A 17ª edição do Festival Internacional dos Açores realiza-se este ano em São Miguel e na Terceira, e está dedicada ao centenário de nascimento de José Saramago, para quem o violoncelo era o instrumento de eleição
O ano passado, mais ou menos por estes dias, renascia um festival que hibernava há nove anos. A última edição tinha acontecido em 2012 e sucedeu-se uma paragem, porque o então pianista e diretor, Adriano Jordão, foi nomeado conselheiro cultural em Brasília. Desde 1984 que estava ligado umbilicalmente a este evento, o único que se atreveu a plantar concertos de música clássica nos Açores, na altura graças à iniciativa de Jorge Forjaz, aquele que era, na altura, secretário de cultura das ilhas. A primeira edição teve a soprano Teresa Berganza como cabeça de cartaz, e as seguintes não prescindiram de manter essa bitola: Alicia de Larrocha, Moura Lympany, Ileana Cotrubas, Lella Cuberli, Sandor Végh, Ingrid Haebler, António Meneses e Maurice Bourg foram presenças constantes.
Agora, após uma 16ª edição dedicada a Heitor Villa-Lobos — de quem se descobriram origens no Faial — surge a 17ª, entre 30 de agosto e 4 de setembro, consagrada ao centenário do nascimento de José Saramago. Isto porque “além da literatura, o escritor tinha outras duas paixões: a música e o violoncelo”, conta ao Expresso o diretor artístico do Festival Internacional dos Açores (FIA). Tiago Nunes recorda que este instrumento surge várias vezes na obra do Nobel português, como é o caso do livro “As Intermitências da Morte”.
De resto, dos oito concertos que fazem parte do programa do Festival, distribuídos entre São Miguel e a ilha Terceira, três são dedicados ao violoncelo, incluindo o da abertura, que, a 30 de agosto às 19h, no Palácio dos Capitães-Gerais, em Angra do Heroísmo, junta o pianista Adriano Jordão ao violoncelista russo Pavel Gomziakov para uma viagem por peças de Schubert e Liszt.
A 31, a mesma formação de câmara muda de intérpretes, com a violoncelista Isabel Vaz e o pianista Vasco Dantas a tocarem, também em Angra (no Centro Cultural e de Congressos, às 19h), Schumann, Granados e Rachmaninov.
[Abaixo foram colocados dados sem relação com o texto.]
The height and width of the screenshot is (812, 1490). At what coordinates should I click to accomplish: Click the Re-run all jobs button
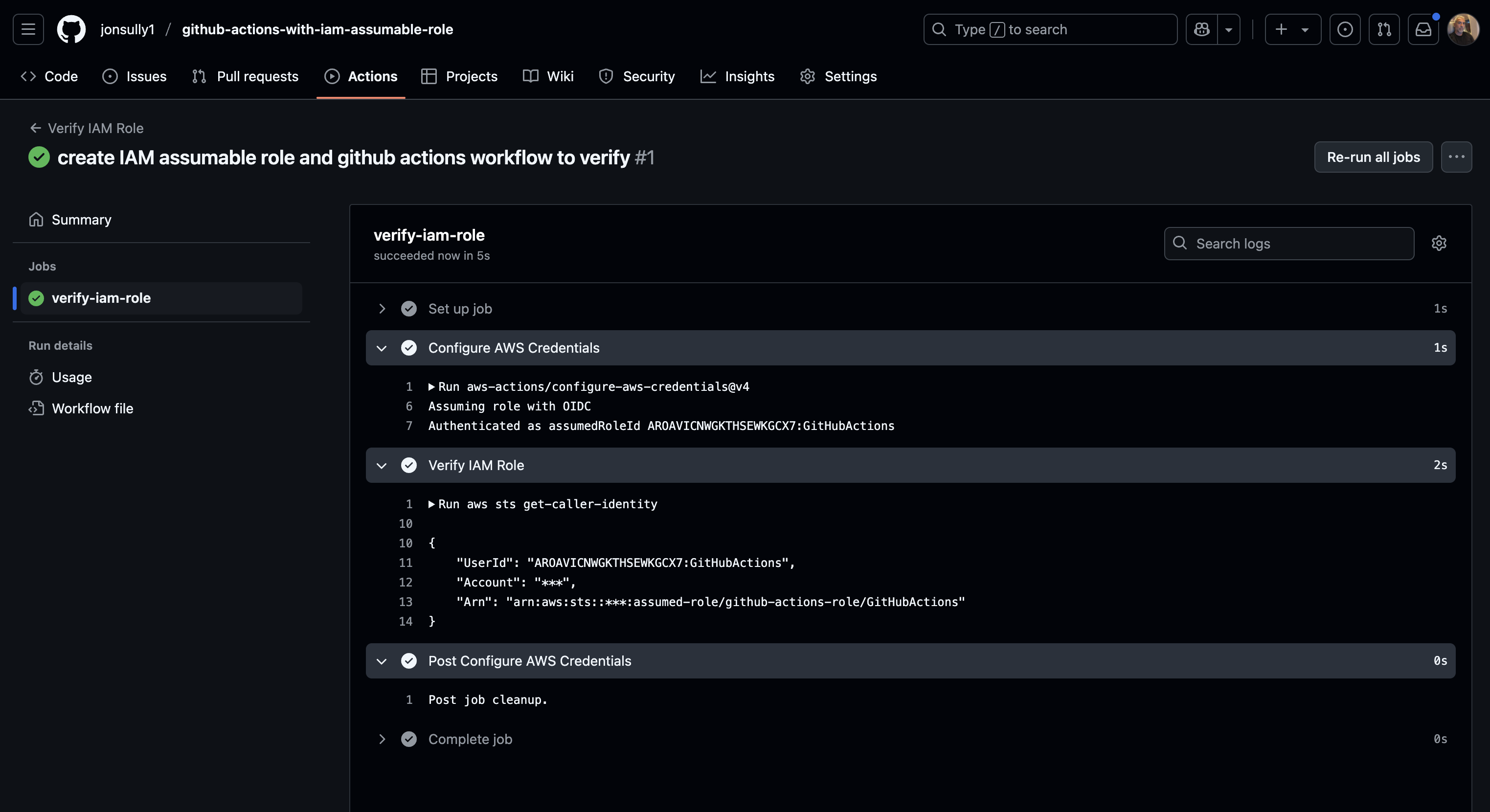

A 1 de setembro, é Pavel Gomziakov sozinho quem homenageia Saramago, com o seu violoncelo datado de 1703, percorrendo J.S. Bach, Prokofiev e Eugène Ysaÿe no Palácio de Sant'Ana, em Ponta Delgada. O público que estiver na Terceira poderá assistir, nesse mesmo dia e hora, a um recital de Adriano Jordão no qual o pianista discípulo de Helena Sá e Costa irá abordar tanto compositores do cânone musical — Debussy e Beethoven — quanto contemporâneos — Armando José Fernandes e Anne Victorino d'Almeida.
Tirando a referência a Saramago, o Festival “não tem propriamente uma temática”, especifica Tiago Nunes. E a razão reside no facto de, desde sempre, o objetivo ter sido “trazer nomes e repertório que não são habituais nesta comunidade”. É por isso que, no programa, surgem músicos como a pianista sul-coreana Young-Choon Park, que será recebida no Teatro Micaelense de Ponta Delgada para tocar Haydn, Schubert e três sonatas de Beethoven. Ou que, no dia 3, no mesmo espaço, é esperado o pianista Zoran Imsirovic, nascido na antiga Jugoslávia, para apresentar Schumann, Scriabin e a mais difícil sonata Schubert.
Ou que, como triunfo final, a encerrar o FIA, a grande pianista turca Gülsin Onay, vencedora de vários concursos internacionais e embaixadora da boa vontade da Unicef (organismo a favor do qual revertem os bilhetes), subirá ao palco do Micaelense para, após uma introdução composta por Haydn e Mendelssohn, espraiar sabedoria sobre o compositor no qual se especializou, ganhando a medalha de Estado do Governo polaco — Chopin.
De referir o único recital que decorre numa igreja (a de S. José, em Ponta Delgada), a 2 de setembro, por se tratar da única aproximação ao órgão, instrumento com tradição nos Açores, pela mão do organista João Santos.
Durante os seis dias de duração, e dos oito concertos propostos, cinco são de entrada gratuita. E todos contam com uma introdução didática de André Cunha Leal. O FIA oferece igualmente algumas atividades paralelas, tanto de caráter turístico (passeios, avistamento de cetáceos) como masterclasses que os músicos convidados irão ministrar para professores e alunos dos Conservatórios.